Figure 1.

Voluntary running promotes hippocampal cell proliferation and survival, potentiating the transition of quiescent to proliferating NSCs in LCN2-null mice. (a) Schematic diagram of the experimental paradigm of voluntary running and of the BrdU injection protocol used. For 28 days, Wt and LCN2-null mice were assigned as running, i.e. animals housed to have free access to a running wheel, and as sedentary, housed under standard housing conditions with no running wheel available. (b) Representative illustration of the hippocampal neurogenic process, including cellular types and the specific markers used. (c) Running increased cell proliferation (Ki67⁺ cells) in LCN2-null mice, and cell survival (BrdU⁺ cells) in both Wt and LCN2-null mice (n = 4–6 per group). (d) Representative confocal images of Ki67 and BrdU immunostaining (indicated by white arrows) in the SGZ of the DG of Wt and LCN2-null sedentary and running mice. (e) Quantitative analysis of radial quiescent type-1 (GFAP⁺/BrdU⁺) and amplifying type-2 stem cells (Sox2⁺/Ki67⁺) after 28 days of running revealed a significant decrease in type-1 population in LCN2-null mice, and a consequent increase in type-2 cells (n = 5 mice per group). (f) Representative confocal images of GFAP⁺/BrdU⁺ and Sox2⁺/Ki67⁺ immunostaining in the SGZ of sedentary and running mice of both genotypes (indicated by white arrows).

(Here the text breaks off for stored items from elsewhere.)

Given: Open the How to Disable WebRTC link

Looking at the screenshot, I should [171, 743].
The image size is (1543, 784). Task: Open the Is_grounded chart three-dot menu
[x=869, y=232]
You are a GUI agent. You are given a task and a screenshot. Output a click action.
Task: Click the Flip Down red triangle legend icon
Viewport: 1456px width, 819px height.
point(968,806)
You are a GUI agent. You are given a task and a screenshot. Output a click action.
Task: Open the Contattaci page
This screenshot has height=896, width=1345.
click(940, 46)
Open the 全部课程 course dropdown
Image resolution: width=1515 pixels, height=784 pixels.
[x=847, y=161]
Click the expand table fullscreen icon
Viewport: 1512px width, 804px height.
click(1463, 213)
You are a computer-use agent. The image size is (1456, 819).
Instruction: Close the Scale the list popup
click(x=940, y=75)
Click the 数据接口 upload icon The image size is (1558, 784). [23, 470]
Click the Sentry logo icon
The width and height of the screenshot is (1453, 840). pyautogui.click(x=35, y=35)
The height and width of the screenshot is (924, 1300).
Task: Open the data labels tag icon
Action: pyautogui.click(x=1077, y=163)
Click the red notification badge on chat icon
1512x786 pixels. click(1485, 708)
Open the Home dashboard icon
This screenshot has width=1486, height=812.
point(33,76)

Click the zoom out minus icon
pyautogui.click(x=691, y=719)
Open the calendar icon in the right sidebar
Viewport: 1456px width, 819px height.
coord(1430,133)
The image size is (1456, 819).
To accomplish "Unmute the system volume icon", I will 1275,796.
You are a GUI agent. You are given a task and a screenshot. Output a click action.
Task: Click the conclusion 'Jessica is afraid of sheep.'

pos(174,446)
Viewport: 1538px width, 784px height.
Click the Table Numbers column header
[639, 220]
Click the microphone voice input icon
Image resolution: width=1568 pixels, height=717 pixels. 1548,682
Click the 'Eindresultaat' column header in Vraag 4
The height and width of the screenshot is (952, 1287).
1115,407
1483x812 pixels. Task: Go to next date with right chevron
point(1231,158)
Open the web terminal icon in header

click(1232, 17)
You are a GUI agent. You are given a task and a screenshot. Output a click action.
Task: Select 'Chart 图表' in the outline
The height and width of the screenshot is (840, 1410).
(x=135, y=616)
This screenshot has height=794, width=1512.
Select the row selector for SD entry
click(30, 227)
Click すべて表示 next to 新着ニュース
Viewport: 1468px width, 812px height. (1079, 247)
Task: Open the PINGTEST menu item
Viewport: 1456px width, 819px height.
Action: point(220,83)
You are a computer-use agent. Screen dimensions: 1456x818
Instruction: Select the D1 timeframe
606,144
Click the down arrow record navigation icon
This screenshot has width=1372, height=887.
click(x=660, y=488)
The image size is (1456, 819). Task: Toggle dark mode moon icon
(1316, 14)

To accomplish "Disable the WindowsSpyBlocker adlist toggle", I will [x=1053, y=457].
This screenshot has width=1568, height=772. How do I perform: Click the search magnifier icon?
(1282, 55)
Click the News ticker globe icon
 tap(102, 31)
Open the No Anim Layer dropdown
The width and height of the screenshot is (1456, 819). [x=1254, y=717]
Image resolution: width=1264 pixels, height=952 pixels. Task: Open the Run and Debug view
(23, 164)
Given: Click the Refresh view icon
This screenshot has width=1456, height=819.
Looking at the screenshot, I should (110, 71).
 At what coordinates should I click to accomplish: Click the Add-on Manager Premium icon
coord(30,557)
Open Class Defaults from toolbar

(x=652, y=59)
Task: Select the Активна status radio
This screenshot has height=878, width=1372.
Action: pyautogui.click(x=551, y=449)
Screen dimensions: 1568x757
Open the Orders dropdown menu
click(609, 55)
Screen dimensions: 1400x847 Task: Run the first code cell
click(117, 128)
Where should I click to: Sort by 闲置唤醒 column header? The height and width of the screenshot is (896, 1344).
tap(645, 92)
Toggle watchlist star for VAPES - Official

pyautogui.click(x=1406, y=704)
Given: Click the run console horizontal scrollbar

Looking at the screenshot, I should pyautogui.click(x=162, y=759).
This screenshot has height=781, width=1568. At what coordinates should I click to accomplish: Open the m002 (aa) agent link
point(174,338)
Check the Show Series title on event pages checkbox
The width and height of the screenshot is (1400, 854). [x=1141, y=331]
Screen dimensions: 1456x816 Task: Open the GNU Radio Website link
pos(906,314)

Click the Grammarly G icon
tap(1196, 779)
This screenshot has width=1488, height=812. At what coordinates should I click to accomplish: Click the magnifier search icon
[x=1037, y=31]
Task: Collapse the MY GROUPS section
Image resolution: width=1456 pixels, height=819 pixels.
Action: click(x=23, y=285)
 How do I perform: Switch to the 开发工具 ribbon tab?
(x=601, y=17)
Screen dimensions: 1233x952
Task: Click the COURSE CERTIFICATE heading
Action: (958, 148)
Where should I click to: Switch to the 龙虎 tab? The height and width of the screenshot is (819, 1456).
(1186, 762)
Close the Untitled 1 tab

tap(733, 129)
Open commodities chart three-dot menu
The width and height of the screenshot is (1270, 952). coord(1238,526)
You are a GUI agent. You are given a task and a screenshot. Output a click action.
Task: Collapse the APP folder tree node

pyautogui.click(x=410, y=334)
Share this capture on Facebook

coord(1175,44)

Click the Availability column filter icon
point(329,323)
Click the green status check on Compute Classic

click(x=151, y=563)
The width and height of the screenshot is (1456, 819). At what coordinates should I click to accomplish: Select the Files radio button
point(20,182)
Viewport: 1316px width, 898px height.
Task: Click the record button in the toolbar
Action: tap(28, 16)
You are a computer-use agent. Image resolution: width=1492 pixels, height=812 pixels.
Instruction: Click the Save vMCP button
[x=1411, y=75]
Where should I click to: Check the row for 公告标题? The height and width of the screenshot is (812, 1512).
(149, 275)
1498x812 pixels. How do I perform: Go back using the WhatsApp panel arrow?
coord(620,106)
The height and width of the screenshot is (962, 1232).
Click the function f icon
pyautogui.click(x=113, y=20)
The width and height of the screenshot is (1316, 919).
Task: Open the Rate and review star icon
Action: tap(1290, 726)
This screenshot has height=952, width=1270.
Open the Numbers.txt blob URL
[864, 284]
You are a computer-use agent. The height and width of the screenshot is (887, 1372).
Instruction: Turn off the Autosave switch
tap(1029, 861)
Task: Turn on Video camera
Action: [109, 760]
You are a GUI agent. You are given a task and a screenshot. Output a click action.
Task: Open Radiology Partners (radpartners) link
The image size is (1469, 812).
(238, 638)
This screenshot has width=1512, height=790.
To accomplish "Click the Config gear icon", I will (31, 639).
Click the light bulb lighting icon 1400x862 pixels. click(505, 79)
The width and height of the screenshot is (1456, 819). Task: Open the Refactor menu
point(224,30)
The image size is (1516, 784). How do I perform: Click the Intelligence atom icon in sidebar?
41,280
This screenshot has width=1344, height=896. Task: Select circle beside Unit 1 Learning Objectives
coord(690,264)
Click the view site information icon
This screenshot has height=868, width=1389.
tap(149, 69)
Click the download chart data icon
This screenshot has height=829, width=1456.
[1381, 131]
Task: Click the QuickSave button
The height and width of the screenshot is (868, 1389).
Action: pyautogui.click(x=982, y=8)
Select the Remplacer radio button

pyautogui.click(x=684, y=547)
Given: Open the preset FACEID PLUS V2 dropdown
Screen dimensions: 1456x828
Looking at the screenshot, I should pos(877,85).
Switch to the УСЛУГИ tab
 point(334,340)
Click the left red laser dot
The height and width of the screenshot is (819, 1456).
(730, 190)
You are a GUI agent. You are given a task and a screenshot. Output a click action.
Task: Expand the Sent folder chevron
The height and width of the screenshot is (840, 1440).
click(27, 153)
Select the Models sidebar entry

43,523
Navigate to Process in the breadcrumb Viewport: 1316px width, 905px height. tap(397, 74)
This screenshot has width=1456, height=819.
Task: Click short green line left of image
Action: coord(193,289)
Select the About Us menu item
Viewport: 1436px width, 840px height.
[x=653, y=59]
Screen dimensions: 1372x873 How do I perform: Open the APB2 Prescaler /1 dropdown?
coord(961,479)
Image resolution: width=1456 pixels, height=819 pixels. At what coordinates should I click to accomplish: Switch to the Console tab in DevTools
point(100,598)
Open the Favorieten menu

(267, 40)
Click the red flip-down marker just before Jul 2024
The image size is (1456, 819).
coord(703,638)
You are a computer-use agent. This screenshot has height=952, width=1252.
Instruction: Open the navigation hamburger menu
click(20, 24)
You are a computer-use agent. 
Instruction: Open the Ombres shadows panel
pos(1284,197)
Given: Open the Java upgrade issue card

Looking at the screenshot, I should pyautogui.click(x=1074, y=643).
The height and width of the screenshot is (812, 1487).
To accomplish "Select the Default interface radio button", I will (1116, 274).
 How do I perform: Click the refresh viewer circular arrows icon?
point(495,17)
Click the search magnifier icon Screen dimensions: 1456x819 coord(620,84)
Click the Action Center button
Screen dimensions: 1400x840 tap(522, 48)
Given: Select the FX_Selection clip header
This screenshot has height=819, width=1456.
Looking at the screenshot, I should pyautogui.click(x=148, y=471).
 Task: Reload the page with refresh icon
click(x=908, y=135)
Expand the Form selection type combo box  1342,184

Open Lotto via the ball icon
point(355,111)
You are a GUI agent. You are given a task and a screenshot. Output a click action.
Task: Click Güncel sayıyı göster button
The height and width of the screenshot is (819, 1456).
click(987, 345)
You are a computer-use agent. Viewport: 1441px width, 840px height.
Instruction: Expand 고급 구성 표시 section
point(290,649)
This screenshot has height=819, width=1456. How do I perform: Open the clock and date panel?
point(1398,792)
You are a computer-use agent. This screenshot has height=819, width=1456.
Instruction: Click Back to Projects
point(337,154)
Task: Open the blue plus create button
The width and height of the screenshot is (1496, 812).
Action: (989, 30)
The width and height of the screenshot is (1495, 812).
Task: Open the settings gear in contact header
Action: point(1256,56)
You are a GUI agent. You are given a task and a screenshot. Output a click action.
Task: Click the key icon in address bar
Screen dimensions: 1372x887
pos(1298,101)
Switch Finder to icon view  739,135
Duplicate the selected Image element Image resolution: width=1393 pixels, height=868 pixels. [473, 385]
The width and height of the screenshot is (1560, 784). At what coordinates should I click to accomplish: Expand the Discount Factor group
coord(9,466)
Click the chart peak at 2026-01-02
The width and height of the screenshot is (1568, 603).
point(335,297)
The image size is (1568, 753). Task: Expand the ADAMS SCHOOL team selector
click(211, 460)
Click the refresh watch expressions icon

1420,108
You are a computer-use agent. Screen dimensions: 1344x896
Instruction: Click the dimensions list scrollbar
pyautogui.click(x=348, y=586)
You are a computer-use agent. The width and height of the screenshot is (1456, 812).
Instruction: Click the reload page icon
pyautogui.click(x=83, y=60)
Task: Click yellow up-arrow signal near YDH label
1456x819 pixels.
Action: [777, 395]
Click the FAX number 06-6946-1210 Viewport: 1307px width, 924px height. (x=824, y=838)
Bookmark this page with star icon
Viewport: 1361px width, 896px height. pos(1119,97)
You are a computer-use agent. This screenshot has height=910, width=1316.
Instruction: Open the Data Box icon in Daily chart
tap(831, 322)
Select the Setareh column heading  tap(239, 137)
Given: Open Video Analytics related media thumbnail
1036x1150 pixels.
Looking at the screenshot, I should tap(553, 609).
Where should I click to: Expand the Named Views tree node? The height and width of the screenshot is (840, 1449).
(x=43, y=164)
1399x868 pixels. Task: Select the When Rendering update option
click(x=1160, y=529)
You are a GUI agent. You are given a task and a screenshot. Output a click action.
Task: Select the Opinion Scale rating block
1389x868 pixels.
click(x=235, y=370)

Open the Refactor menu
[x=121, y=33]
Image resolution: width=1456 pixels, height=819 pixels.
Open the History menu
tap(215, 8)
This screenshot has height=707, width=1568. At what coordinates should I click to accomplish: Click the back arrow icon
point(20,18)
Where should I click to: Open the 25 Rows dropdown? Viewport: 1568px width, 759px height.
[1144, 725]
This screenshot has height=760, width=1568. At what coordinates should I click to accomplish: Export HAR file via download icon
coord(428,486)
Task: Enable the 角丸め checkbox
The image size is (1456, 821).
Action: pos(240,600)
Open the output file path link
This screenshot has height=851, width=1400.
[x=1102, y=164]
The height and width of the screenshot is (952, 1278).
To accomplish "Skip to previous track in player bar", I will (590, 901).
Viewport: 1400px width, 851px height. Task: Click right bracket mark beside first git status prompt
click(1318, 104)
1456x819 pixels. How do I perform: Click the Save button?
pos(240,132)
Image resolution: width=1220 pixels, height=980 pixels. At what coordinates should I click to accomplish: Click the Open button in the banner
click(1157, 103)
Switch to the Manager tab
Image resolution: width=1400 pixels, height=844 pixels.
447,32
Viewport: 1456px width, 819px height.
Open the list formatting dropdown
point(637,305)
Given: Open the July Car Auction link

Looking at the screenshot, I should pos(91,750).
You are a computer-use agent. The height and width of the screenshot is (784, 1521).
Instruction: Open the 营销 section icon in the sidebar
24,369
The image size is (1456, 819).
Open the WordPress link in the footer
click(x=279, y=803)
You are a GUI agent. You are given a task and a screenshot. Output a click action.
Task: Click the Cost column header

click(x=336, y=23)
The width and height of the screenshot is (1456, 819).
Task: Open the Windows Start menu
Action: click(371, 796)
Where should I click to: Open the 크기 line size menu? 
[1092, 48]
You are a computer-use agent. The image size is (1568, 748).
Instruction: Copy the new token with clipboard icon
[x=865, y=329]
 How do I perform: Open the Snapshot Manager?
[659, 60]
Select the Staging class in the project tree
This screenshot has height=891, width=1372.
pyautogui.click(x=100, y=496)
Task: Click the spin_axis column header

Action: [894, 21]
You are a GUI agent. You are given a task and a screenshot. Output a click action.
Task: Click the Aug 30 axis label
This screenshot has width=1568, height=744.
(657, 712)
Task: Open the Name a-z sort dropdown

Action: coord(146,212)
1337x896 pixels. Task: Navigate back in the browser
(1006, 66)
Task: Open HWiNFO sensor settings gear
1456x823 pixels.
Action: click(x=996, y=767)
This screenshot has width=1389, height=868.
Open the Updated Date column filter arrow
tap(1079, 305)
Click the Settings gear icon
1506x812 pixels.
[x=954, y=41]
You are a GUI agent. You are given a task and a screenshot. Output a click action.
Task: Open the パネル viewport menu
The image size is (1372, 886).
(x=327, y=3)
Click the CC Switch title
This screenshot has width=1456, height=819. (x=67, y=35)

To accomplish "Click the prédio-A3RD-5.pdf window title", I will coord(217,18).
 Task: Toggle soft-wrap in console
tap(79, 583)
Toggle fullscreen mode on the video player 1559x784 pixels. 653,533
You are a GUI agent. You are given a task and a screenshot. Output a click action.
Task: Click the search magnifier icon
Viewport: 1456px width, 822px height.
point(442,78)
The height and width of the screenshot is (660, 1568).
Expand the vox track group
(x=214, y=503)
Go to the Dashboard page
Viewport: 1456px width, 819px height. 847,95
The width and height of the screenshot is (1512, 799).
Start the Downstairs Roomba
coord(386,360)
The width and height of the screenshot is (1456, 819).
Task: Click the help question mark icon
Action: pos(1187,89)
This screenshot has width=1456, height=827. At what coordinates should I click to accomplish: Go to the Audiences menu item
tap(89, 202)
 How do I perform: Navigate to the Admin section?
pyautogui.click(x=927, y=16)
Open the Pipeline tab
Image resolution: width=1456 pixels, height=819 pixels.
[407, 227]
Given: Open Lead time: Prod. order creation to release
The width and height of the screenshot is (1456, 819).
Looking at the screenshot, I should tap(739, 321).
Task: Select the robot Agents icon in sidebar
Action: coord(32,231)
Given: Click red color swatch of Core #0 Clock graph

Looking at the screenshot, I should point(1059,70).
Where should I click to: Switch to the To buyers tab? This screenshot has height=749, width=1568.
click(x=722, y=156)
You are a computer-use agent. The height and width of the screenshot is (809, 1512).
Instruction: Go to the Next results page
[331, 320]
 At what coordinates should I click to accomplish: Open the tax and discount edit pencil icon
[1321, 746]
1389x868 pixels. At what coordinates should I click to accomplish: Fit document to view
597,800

Scale bars, 50 μm. Data from the sedentary animals is the same as described in Ferreira et al.⁹, and are presented as mean ± SEM and were analyzed by two-way ANOVA with Bonferroni’s multiple comparison test. *Denotes differences between sedentary Wt and LCN2-null mice; ^δbetween sedentary and running Wt; ^#between sedentary and running LCN2-null mice. ^#p ≤ 0.05, ^δδ,##p ≤ 0.01, ****^,####p ≤ 0.0001.